B.C. Minister of Public Safety and Solicitor General Mike Farnworth. (Photo via Chad Hipolito/The Canadian Press)
New guidelines on how police in British Columbia will handle open drug use will be officially delivered to front-line officers this Friday, May 10.
Public Safety Minister and Solicitor General Mike Farnworth says the guidelines will suggest that people caught using drugs publicly will be asked to “move along,” but notes police will have the ability to seize their drugs, as well as arrest and recommend charges against someone if they’re “aggressive or obnoxious.”
“Police will have the discretion they’ve always had,” Farnworth told Radio NL. “Police have made it clear that you can’t arrest your way our of this. This is a health problem. That is why the changes that we made for example don’t apply in terms of an overdose prevention site or in a treatment facility.”
“If someone is being aggressive or obnoxious or whatever, police have the ability to seize their drugs and in exceptional circumstances charge them.”
The new guidelines come as public drug use is illegal in B.C. once again after the federal government granted the province’s request to scale back its drug decriminalization pilot.
The change represents a major policy climbdown for the provincial NDP government more than a year into the three-year pilot program with Ottawa that is aimed at tackling the deadly overdose crisis.
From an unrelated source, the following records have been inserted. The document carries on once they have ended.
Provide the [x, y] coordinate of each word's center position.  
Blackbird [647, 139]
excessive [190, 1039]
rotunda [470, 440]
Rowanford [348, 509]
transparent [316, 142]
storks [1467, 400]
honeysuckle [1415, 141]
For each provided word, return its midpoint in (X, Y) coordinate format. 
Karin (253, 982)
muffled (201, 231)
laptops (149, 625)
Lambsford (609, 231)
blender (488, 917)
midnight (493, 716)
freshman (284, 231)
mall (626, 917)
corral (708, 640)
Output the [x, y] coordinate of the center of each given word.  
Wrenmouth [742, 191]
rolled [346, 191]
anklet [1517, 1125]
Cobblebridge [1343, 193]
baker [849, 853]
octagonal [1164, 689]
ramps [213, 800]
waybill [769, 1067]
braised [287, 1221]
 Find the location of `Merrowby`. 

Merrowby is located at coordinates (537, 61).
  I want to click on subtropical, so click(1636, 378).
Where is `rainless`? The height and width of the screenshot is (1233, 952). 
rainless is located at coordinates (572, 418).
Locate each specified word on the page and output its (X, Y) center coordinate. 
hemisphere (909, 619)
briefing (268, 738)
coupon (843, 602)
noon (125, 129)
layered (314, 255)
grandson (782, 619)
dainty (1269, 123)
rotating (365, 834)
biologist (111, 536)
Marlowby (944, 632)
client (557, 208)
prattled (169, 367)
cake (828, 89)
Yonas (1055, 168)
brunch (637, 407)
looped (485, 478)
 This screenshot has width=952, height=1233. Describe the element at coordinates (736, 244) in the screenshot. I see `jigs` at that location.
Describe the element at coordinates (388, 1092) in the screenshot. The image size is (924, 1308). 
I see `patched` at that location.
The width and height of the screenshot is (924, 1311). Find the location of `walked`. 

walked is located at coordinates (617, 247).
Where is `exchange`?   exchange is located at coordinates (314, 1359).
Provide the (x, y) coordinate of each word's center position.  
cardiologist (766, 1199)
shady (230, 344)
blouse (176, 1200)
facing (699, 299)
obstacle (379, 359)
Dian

Addiction remains a health matter, not a criminal one, Farnworth said, adding “that doesn’t mean anything goes.”
“Parks and beaches have to be safe and welcoming for families, the doorways of small businesses have to be free for customers, and hospitals have to be places where people can work and get care safely,” Farnworth said.
Farnworth told Radio NL he has already written to BC’s Chiefs of Police to detail the new guidelines to them.